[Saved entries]
:::::

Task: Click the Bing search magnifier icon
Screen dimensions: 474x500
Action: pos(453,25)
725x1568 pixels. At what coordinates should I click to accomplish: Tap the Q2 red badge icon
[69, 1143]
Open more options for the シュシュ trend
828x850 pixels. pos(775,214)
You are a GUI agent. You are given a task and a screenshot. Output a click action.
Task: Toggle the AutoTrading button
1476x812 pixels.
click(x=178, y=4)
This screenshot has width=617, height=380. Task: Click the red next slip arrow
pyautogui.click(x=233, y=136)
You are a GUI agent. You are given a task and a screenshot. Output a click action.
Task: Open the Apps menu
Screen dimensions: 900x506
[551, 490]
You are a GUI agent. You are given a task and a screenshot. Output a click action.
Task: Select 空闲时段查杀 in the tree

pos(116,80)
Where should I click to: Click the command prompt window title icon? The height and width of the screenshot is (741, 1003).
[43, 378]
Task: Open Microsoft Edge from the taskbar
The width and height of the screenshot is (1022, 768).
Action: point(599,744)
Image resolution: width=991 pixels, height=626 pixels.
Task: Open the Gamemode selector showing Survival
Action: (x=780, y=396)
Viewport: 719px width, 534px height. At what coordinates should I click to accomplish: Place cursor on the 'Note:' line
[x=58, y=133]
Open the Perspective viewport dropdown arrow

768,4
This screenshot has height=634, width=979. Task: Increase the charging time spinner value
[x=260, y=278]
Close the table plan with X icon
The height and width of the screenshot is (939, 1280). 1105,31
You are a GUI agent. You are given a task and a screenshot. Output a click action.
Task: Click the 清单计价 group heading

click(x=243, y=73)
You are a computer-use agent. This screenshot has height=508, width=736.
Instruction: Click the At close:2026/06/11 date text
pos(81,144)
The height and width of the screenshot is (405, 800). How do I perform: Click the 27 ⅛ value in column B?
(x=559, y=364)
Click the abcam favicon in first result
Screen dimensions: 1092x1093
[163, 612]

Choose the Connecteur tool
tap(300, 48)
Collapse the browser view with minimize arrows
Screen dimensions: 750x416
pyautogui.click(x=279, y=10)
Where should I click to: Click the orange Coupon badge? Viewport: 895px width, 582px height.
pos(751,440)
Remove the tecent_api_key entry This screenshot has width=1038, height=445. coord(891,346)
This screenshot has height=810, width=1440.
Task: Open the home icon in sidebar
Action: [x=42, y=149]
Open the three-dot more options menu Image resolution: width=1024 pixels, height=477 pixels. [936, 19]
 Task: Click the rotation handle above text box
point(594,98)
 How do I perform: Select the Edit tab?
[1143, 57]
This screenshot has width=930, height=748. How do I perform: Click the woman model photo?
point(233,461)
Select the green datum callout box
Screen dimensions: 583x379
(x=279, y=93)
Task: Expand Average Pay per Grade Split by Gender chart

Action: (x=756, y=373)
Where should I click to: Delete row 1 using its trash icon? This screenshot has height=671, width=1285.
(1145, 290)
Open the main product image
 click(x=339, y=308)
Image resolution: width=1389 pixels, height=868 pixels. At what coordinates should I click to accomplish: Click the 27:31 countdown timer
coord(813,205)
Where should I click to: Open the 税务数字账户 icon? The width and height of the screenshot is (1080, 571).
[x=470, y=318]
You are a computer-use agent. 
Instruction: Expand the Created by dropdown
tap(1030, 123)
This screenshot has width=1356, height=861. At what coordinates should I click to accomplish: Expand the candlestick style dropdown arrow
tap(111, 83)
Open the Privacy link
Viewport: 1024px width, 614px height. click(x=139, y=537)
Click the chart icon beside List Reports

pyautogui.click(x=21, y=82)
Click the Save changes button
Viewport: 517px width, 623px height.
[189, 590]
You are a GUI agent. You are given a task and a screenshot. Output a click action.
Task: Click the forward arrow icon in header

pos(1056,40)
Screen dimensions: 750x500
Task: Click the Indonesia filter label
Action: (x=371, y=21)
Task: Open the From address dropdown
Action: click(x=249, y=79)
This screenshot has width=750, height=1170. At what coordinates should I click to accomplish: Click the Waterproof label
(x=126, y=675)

:::::

* [WHAT YOU SHOULD DO]
Reproduce every record above exactly as it appears.

* [OUTPUT FOR THIS EXERCISE]
Task: Click the Bing search magnifier icon
Screen dimensions: 474x500
Action: pos(453,25)
725x1568 pixels. At what coordinates should I click to accomplish: Tap the Q2 red badge icon
[69, 1143]
Open more options for the シュシュ trend
828x850 pixels. pos(775,214)
You are a GUI agent. You are given a task and a screenshot. Output a click action.
Task: Toggle the AutoTrading button
1476x812 pixels.
click(x=178, y=4)
This screenshot has width=617, height=380. Task: Click the red next slip arrow
pyautogui.click(x=233, y=136)
You are a GUI agent. You are given a task and a screenshot. Output a click action.
Task: Open the Apps menu
Screen dimensions: 900x506
[551, 490]
You are a GUI agent. You are given a task and a screenshot. Output a click action.
Task: Select 空闲时段查杀 in the tree

pos(116,80)
Where should I click to: Click the command prompt window title icon? The height and width of the screenshot is (741, 1003).
[43, 378]
Task: Open Microsoft Edge from the taskbar
The width and height of the screenshot is (1022, 768).
Action: point(599,744)
Image resolution: width=991 pixels, height=626 pixels.
Task: Open the Gamemode selector showing Survival
Action: (x=780, y=396)
Viewport: 719px width, 534px height. At what coordinates should I click to accomplish: Place cursor on the 'Note:' line
[x=58, y=133]
Open the Perspective viewport dropdown arrow

768,4
This screenshot has height=634, width=979. Task: Increase the charging time spinner value
[x=260, y=278]
Close the table plan with X icon
The height and width of the screenshot is (939, 1280). 1105,31
You are a GUI agent. You are given a task and a screenshot. Output a click action.
Task: Click the 清单计价 group heading

click(x=243, y=73)
You are a computer-use agent. This screenshot has height=508, width=736.
Instruction: Click the At close:2026/06/11 date text
pos(81,144)
The height and width of the screenshot is (405, 800). How do I perform: Click the 27 ⅛ value in column B?
(x=559, y=364)
Click the abcam favicon in first result
Screen dimensions: 1092x1093
[163, 612]

Choose the Connecteur tool
tap(300, 48)
Collapse the browser view with minimize arrows
Screen dimensions: 750x416
pyautogui.click(x=279, y=10)
Where should I click to: Click the orange Coupon badge? Viewport: 895px width, 582px height.
pos(751,440)
Remove the tecent_api_key entry This screenshot has width=1038, height=445. coord(891,346)
This screenshot has height=810, width=1440.
Task: Open the home icon in sidebar
Action: [x=42, y=149]
Open the three-dot more options menu Image resolution: width=1024 pixels, height=477 pixels. [936, 19]
 Task: Click the rotation handle above text box
point(594,98)
 How do I perform: Select the Edit tab?
[1143, 57]
This screenshot has width=930, height=748. How do I perform: Click the woman model photo?
point(233,461)
Select the green datum callout box
Screen dimensions: 583x379
(x=279, y=93)
Task: Expand Average Pay per Grade Split by Gender chart

Action: (x=756, y=373)
Where should I click to: Delete row 1 using its trash icon? This screenshot has height=671, width=1285.
(1145, 290)
Open the main product image
 click(x=339, y=308)
Image resolution: width=1389 pixels, height=868 pixels. At what coordinates should I click to accomplish: Click the 27:31 countdown timer
coord(813,205)
Where should I click to: Open the 税务数字账户 icon? The width and height of the screenshot is (1080, 571).
[x=470, y=318]
You are a computer-use agent. 
Instruction: Expand the Created by dropdown
tap(1030, 123)
This screenshot has width=1356, height=861. At what coordinates should I click to accomplish: Expand the candlestick style dropdown arrow
tap(111, 83)
Open the Privacy link
Viewport: 1024px width, 614px height. click(x=139, y=537)
Click the chart icon beside List Reports

pyautogui.click(x=21, y=82)
Click the Save changes button
Viewport: 517px width, 623px height.
[189, 590]
You are a GUI agent. You are given a task and a screenshot. Output a click action.
Task: Click the forward arrow icon in header

pos(1056,40)
Screen dimensions: 750x500
Task: Click the Indonesia filter label
Action: (x=371, y=21)
Task: Open the From address dropdown
Action: click(x=249, y=79)
This screenshot has width=750, height=1170. At what coordinates should I click to accomplish: Click the Waterproof label
(x=126, y=675)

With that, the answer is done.